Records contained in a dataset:
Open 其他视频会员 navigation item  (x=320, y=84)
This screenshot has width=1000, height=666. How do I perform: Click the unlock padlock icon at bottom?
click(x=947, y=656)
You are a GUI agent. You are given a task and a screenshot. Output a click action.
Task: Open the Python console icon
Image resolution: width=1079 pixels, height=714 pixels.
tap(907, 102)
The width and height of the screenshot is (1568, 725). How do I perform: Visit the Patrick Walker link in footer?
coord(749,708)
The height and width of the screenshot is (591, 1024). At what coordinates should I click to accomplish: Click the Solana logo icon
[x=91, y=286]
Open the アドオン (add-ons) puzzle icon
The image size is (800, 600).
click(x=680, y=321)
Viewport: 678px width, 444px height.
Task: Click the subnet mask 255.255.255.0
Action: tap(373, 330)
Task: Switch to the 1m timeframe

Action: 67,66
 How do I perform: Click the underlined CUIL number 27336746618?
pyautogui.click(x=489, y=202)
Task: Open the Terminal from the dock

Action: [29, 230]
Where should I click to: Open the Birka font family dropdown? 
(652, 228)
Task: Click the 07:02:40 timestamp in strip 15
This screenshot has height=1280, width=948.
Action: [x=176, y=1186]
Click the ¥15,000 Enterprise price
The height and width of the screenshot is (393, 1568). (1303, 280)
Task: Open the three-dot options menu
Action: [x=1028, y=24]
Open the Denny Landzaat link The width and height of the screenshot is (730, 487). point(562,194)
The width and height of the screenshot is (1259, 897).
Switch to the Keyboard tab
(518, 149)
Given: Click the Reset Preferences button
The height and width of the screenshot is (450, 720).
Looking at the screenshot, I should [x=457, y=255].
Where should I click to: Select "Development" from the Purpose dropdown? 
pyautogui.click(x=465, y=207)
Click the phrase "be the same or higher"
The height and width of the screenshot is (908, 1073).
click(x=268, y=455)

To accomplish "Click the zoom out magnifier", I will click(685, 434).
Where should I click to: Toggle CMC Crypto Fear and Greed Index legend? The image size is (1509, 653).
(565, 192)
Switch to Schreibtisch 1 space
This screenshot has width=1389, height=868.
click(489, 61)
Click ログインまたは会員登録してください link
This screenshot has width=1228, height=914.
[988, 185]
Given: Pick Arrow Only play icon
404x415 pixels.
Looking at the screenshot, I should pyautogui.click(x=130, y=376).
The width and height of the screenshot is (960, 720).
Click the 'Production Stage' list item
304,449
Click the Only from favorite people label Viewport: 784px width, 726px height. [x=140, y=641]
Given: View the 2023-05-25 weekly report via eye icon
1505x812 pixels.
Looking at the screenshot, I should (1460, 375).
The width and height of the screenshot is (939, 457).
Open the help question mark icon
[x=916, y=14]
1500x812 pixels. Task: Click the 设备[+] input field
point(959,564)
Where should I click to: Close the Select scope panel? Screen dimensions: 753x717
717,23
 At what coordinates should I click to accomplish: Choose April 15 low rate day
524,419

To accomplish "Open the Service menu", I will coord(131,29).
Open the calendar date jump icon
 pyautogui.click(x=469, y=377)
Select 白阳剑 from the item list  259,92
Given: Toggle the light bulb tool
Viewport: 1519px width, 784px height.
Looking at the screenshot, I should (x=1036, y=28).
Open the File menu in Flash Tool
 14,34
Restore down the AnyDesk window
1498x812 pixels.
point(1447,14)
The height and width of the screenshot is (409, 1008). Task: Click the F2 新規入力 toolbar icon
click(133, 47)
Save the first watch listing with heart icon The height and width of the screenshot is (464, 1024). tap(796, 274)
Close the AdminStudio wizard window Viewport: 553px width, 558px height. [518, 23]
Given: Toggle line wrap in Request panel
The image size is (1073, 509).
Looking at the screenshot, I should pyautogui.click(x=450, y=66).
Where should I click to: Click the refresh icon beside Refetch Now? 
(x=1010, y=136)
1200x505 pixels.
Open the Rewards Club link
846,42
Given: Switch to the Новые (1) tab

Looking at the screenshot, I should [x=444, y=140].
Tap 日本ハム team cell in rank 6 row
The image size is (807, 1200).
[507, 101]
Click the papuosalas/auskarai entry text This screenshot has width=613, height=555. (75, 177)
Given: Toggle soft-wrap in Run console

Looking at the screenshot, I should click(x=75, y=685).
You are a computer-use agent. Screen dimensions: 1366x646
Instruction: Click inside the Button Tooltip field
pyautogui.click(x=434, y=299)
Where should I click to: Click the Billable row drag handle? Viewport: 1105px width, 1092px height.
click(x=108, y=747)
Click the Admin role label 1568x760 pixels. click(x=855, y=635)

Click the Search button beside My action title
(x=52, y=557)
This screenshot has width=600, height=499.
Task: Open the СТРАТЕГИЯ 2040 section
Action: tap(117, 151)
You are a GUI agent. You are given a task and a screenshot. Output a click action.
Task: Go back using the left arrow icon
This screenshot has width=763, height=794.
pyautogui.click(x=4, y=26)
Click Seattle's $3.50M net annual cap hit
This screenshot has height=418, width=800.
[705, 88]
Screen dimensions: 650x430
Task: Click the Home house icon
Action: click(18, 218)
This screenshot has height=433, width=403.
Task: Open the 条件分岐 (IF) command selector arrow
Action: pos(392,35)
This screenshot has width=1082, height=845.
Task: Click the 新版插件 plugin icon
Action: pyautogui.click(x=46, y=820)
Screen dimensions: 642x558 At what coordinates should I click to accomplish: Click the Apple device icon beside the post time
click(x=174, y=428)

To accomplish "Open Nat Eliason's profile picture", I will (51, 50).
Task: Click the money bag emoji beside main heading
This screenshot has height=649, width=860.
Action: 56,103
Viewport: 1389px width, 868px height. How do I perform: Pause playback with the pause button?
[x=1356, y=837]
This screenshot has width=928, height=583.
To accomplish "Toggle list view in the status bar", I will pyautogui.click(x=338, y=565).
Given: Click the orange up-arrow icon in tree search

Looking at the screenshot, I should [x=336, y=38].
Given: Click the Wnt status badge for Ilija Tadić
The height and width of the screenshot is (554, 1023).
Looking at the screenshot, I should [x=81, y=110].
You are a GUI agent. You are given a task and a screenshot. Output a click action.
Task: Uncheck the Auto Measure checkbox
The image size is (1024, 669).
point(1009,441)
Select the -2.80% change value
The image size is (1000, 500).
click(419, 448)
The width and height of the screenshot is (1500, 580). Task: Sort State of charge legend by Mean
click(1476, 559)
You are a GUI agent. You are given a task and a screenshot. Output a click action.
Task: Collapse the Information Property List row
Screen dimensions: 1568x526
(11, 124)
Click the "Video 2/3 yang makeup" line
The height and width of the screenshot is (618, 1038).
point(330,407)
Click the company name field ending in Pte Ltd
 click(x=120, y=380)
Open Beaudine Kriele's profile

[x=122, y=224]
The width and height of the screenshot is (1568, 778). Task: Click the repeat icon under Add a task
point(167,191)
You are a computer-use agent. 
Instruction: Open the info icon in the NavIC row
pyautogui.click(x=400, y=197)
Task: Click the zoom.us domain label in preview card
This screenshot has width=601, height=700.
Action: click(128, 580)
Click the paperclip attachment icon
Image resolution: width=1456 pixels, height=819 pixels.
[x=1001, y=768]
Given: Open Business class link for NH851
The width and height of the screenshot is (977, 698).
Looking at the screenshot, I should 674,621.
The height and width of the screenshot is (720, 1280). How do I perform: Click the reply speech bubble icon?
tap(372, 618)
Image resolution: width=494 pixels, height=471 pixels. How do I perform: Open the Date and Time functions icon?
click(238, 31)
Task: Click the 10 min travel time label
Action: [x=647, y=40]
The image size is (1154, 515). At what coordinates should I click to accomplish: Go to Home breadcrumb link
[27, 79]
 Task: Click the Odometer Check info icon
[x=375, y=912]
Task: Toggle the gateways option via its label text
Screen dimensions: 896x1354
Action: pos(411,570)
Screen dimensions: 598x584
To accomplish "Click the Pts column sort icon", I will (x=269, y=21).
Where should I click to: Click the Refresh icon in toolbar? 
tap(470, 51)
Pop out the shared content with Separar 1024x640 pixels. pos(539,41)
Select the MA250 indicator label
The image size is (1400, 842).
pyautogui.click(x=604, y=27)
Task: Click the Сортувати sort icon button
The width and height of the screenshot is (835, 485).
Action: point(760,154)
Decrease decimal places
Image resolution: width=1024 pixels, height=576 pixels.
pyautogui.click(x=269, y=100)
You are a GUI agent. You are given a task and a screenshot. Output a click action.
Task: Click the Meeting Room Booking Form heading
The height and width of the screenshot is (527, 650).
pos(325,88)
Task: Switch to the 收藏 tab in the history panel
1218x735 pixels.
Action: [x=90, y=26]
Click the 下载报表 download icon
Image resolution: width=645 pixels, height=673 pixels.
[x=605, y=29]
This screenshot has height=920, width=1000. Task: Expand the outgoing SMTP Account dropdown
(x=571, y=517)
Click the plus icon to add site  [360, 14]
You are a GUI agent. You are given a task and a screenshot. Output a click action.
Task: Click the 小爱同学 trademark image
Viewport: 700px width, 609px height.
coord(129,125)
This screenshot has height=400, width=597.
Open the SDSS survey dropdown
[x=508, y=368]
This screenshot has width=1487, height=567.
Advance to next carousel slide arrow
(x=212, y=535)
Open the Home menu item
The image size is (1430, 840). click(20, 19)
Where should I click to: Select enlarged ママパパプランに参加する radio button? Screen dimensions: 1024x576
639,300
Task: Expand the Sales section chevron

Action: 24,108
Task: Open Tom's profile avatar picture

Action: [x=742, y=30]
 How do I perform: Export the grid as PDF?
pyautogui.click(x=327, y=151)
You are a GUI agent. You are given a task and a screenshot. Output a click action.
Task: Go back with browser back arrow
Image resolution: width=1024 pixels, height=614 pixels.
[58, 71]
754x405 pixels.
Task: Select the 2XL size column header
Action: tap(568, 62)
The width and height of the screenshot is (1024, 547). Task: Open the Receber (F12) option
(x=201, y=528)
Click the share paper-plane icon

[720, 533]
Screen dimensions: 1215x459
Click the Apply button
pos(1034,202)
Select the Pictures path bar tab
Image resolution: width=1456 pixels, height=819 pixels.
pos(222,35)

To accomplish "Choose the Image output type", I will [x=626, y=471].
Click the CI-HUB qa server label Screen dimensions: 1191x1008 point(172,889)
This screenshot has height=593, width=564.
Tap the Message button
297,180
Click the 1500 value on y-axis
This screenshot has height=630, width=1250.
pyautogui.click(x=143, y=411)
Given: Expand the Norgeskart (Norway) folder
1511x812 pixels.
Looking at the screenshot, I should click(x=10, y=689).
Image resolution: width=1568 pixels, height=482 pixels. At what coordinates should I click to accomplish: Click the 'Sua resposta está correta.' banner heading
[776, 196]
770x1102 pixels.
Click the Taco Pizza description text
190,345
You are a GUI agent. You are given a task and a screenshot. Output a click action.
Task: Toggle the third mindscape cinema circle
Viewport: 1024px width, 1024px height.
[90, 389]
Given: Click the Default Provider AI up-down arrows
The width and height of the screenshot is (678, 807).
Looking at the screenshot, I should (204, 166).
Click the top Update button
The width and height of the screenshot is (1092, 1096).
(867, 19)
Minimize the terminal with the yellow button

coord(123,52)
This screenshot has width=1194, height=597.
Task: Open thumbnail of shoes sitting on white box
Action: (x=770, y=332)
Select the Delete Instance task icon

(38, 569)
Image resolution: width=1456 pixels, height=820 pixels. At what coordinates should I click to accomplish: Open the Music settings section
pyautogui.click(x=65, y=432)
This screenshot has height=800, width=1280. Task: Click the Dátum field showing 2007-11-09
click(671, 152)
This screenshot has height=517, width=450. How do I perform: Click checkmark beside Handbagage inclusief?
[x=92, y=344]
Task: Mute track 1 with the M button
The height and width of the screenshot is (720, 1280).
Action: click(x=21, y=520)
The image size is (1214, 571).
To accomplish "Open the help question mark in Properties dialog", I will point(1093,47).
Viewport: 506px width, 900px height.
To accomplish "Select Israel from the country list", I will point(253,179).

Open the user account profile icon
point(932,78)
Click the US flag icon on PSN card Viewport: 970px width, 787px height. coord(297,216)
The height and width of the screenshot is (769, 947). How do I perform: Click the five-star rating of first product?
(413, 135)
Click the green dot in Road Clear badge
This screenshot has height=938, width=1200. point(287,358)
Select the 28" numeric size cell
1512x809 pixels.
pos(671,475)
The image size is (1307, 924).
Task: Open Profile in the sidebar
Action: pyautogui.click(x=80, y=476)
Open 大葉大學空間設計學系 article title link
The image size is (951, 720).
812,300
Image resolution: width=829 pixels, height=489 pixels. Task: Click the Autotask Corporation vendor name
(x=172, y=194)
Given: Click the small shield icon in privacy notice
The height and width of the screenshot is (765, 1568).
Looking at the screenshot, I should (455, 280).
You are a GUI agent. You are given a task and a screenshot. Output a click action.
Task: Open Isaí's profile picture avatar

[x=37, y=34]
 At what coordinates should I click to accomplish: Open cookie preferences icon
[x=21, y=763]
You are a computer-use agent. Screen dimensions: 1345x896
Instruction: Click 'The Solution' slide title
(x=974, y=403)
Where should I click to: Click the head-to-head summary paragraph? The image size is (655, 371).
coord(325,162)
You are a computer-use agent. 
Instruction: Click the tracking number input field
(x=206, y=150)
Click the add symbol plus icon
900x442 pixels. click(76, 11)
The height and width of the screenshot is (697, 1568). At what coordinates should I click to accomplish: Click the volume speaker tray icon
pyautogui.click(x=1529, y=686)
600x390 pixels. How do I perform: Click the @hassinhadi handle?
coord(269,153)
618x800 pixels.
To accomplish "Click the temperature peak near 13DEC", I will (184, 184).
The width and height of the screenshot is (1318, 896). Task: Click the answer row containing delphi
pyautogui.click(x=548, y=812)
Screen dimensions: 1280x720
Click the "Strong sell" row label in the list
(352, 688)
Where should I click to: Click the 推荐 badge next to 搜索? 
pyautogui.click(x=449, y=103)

ASSIGNED TASK
Check each line above for the word "zoom" and copy the ones that have it.

SOLUTION TO THIS EXERCISE
To accomplish "Click the zoom out magnifier", I will click(685, 434).
Task: Click the zoom.us domain label in preview card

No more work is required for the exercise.